La deuxième préoccupation des responsables informatiques, citée par 63% des sondés, est « l’optimisation de l’efficacité organisationnelle », principalement au travers de partenariats avec la direction générale de l’entreprise, dans le but de créer et de perpétuer de la valeur ajoutée.
« L’établissement de relations avec la direction générale comme avec les clients, les fournisseurs et mêmes les concurrents -- bref, la création d’une chaîne de collaboration -- est crucial pour produire plus de valeurs et de résultats », fait remarquer Van B.Honeycutt.

Suite à la chute de nombreuses entreprises de la nouvelle économie et à la lumière des préoccupations plus internes qu’externes des responsables interrogés cette année, l’e-business semble avoir quitté le devant de la scène cette année, selon l’étude de CSC. L’établissement d’une stratégie e-business, cité en cinquième position l’année précédente, n’apparaît plus qu’au douzième rang des préoccupations cette année.

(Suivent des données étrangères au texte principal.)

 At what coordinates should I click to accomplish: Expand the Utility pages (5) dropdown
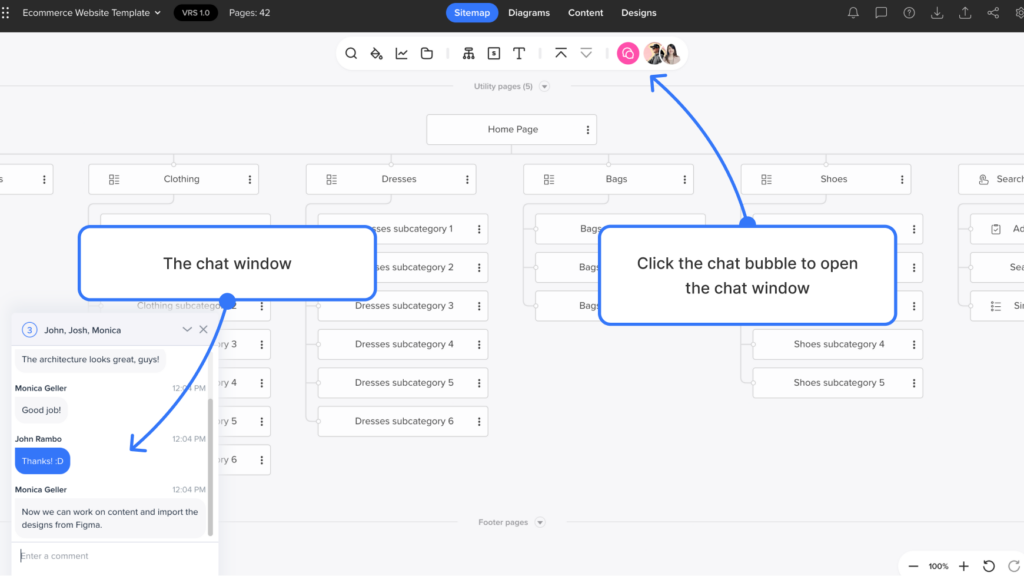[544, 86]
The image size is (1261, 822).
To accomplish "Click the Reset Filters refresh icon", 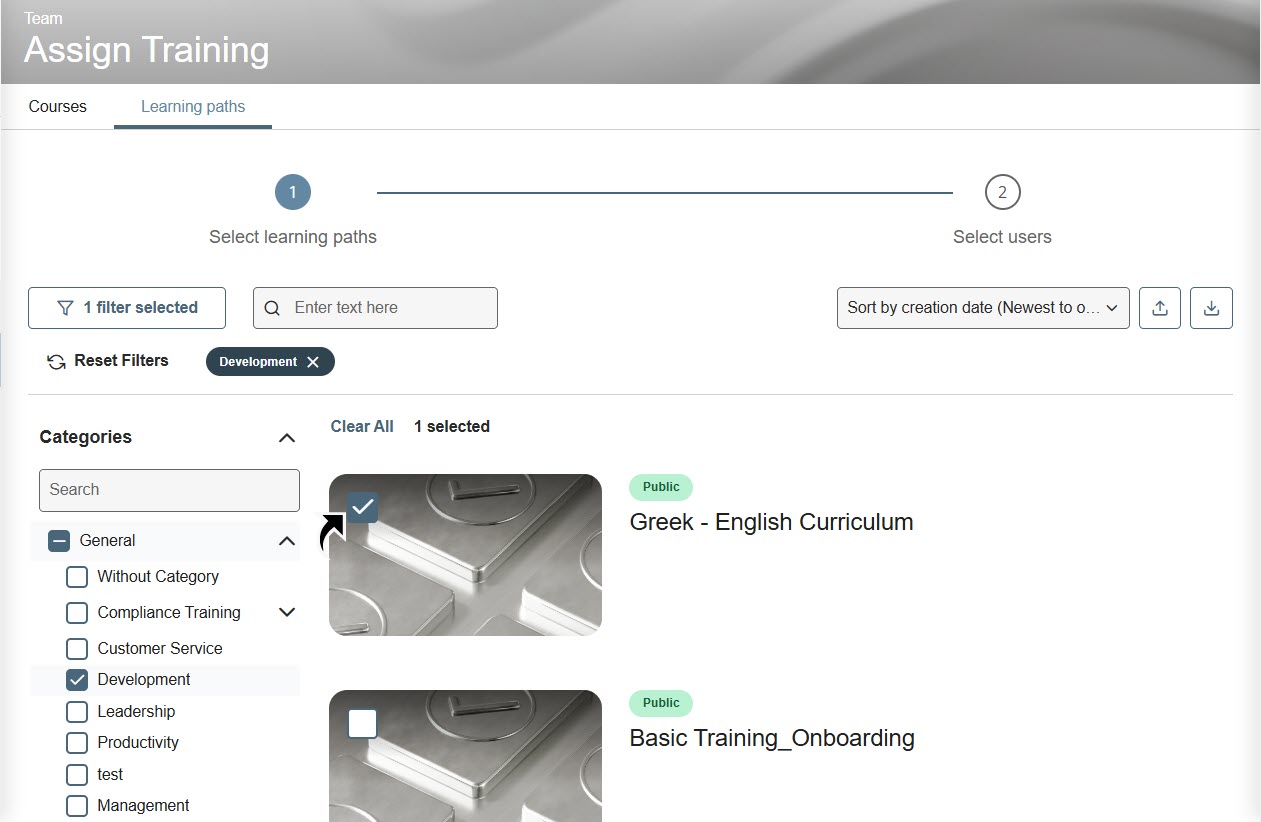I will tap(57, 362).
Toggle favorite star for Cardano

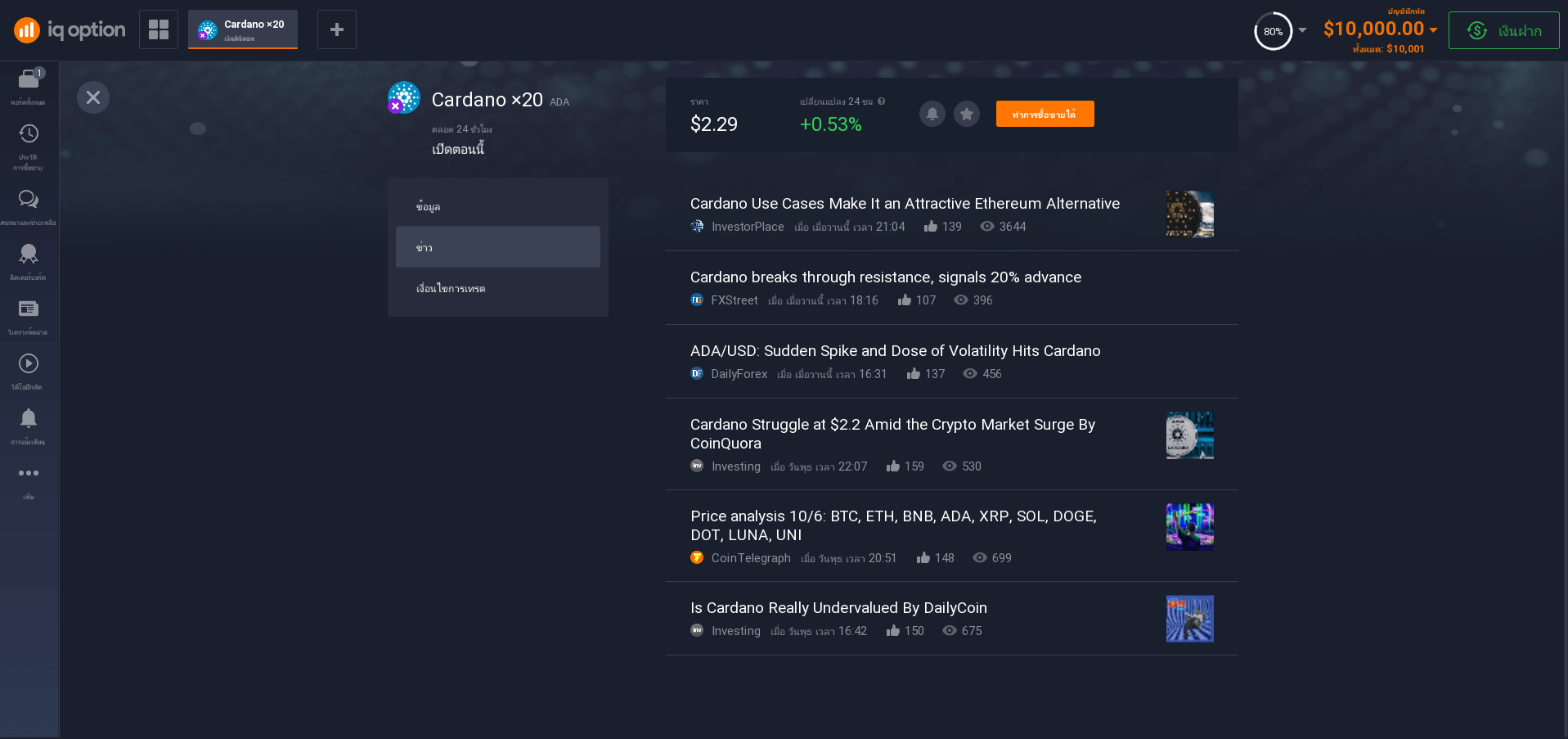click(966, 114)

« En dépit de la faillite largement médiatisée d’un certain nombre de « .com », l’e-business n’est pas mort », affirme Van B.Honeycutt. « On le considère désormais comme allant de soi lors de la réalisation de nouveaux systèmes. Les entreprises recherchant un meilleur retour sur investissement, les processus métiers vont être de plus en plus la source première de ces retours ; leur intégration aux systèmes de l’entreprise est donc essentielle. »

Les personnes interrogées dans le cadre de l’enquête annuelle sur les enjeux informatiques étaient des directeurs informatiques, des vice-présidents et directeurs techniques d’entreprises de divers secteurs, notamment les services financiers, la santé, les biens de consommation et l’administration. Par ailleurs, cette étude passe en revue les grandes options actuelles que sont l’externalisation, le développement de systèmes, l’e-business et les nouvelles technologies. Sur 1000 personnes interrogées, 34% travaillaient dans des entreprises nord-américaines, 29% dans des entreprises européennes, 13% en Australie et 24% en Asie.

« La 14ème enquête annuelle de CSC offre une analyse complète des questions actuelles et des directions prises par les responsables informatiques du monde entier », commente Denny Wayson, vice-président et analyste senior de la division Solutions d’entreprise de Gartner Dataquest, une des principales sociétés d’études de marché. « Ses principales conclusions concernant les départements informatiques qui cherchent à optimiser la livraison des services dans toute l’entreprise et à améliorer leur efficacité structurelle, correspondent très largement aux résultats des dernières études de Gartner Dataquest sur les comportements d’achat actuels. »

Cette enquête annuelle également comprend les résultats détaillés par secteur, et est disponible en ligne (en anglais) sur le site global de CSC.